FEMA can find no records of criteria it uses to make distributions to states from the Strategic National Stockpile to address the coronavirus pandemic or records of any communication with the White House about making the distributions, according to a letter from the Department of Homeland Security, which FEMA is a part of.

This claim is odd, as one would imagine the agency in charge of distributing the nation’s stockpile of supplies during the worst pandemic in a century would have something to say about how it is done. And it’s especially concerning because the president has made statements suggesting that states should get federal assistance based on how he feels about the states’ governors. 

Michigan’s Governor Gretchen Whitmer, a Democrat, has been an outspoken critic of the Trump administration’s handling of the pandemic. Her state has received far less from the National Stockpile than it needs to fight the coronavirus. Back in March, Trump explicitly named Whitmer as someone he instructed Vice President Pence’s commission not to help, due to her criticism. 

This leads to some uncomfortable questions: is President Trump pressuring the agencies in charge of the nation’s response to the pandemic to base the response on his own political whims? How could there be no records at FEMA for how the agency is enacting a major part of the country’s plan to combat the coronavirus? 
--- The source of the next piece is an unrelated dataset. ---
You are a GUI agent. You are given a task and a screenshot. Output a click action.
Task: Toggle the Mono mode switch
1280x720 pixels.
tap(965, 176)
One potential answer is that it has deferred to the Department of Health and Human Services (HHS) on the decision making. Before FEMA took over the stockpile in mid-March, it was administered by HHS. FEMA sent our records request to DHS to respond, which in turn, after being unable to find any records, suggested requesting records from HHS. We already had, and so far we haven’t received any. It’s possible that HHS decided the measures that unevenly benefit some states when it ran the stockpile, and that FEMA did not change any criteria or have contact with the White House about it. However, reports suggest that FEMA may in fact have a different formula from HHS, which would mean either that the criteria exists somewhere that DHS did not search, that DHS found some loophole to avoid finding it, or that the criteria was put together in a way that there is no record of it to give us.
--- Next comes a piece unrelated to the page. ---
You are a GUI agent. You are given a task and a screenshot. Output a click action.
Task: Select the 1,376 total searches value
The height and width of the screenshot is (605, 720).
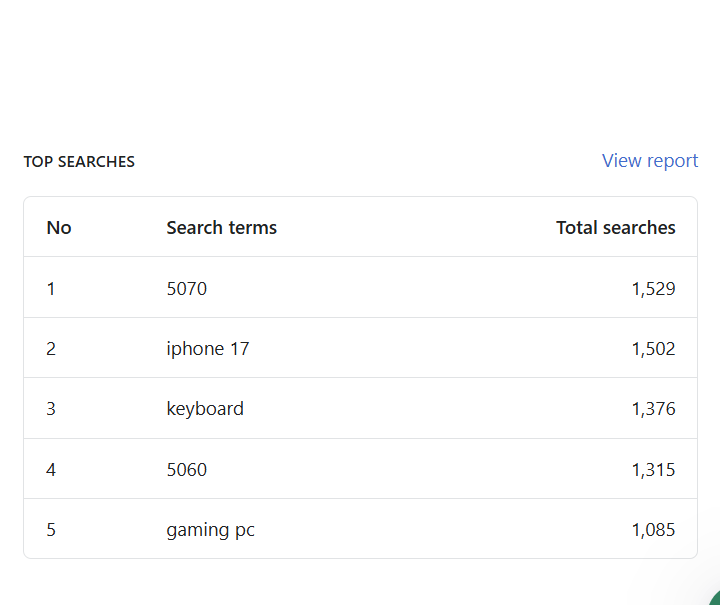pos(653,409)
There are significant questions about how HHS managed the stockpile. Rick Bright, the former director of HHS Biomedical Advanced Research and Development Authority, was ousted from that role after raising concerns about cronyism in the Trump administration’s pandemic response. Last week, Bright testified before Congress that one of the elements lacking in the government’s coronavirus response is a fair process for allocating PPE to different states. For a recent top HHS official to testify that a standard of disbursement for these resources has yet to be established raises serious alarms. Especially given that FEMA apparently also may not have a standard of disbursement, and directed CREW to ask HHS.
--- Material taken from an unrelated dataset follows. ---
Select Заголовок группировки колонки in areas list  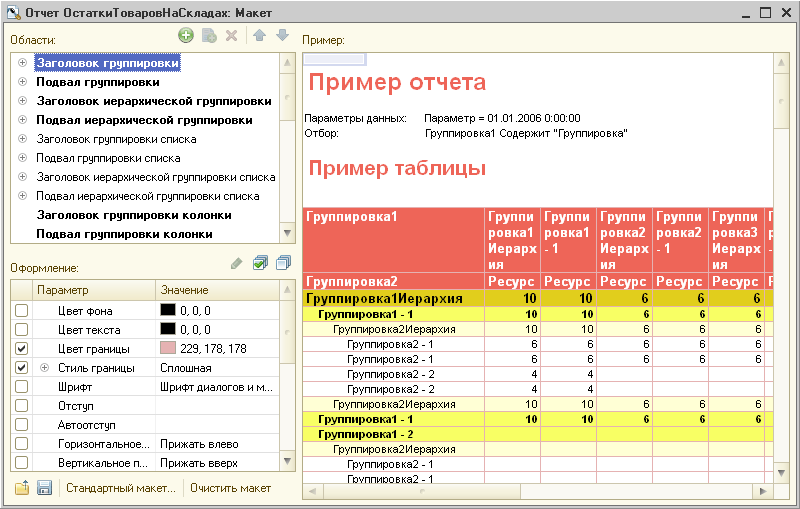[134, 215]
If FEMA were using HHS’ criteria, that would be interesting in and of itself. Is it FEMA’s standard operating procedure not to have any say in how things are being done? Given the apparent uneven distribution of supplies, if FEMA is following a playbook it was handed, why doesn’t it appear to have done anything to address the issue? Or did orders come down from the White House in a way to avoid FEMA from having any records of them? We know Jared Kushner’s task force appears to have gone out of its way⁠—and may have violated the law⁠in its action to keep some of its dealings secret.

This isn’t just a question of proper governmental process and the intricacies of bureaucratic morass; tens of thousands of lives are on the line. And the Federal Emergency Management Agency tells us it has no records of criteria for distributing the nation’s stockpile of protective equipment or records of discussing it with the White House. So if they aren’t making the decision, who is? If they are, why aren’t they making it public? If FEMA doesn’t have any criteria for how they’re distributing the nation’s stockpile of PPE, does that mean states are left crossing their fingers and hoping for the supplies they need?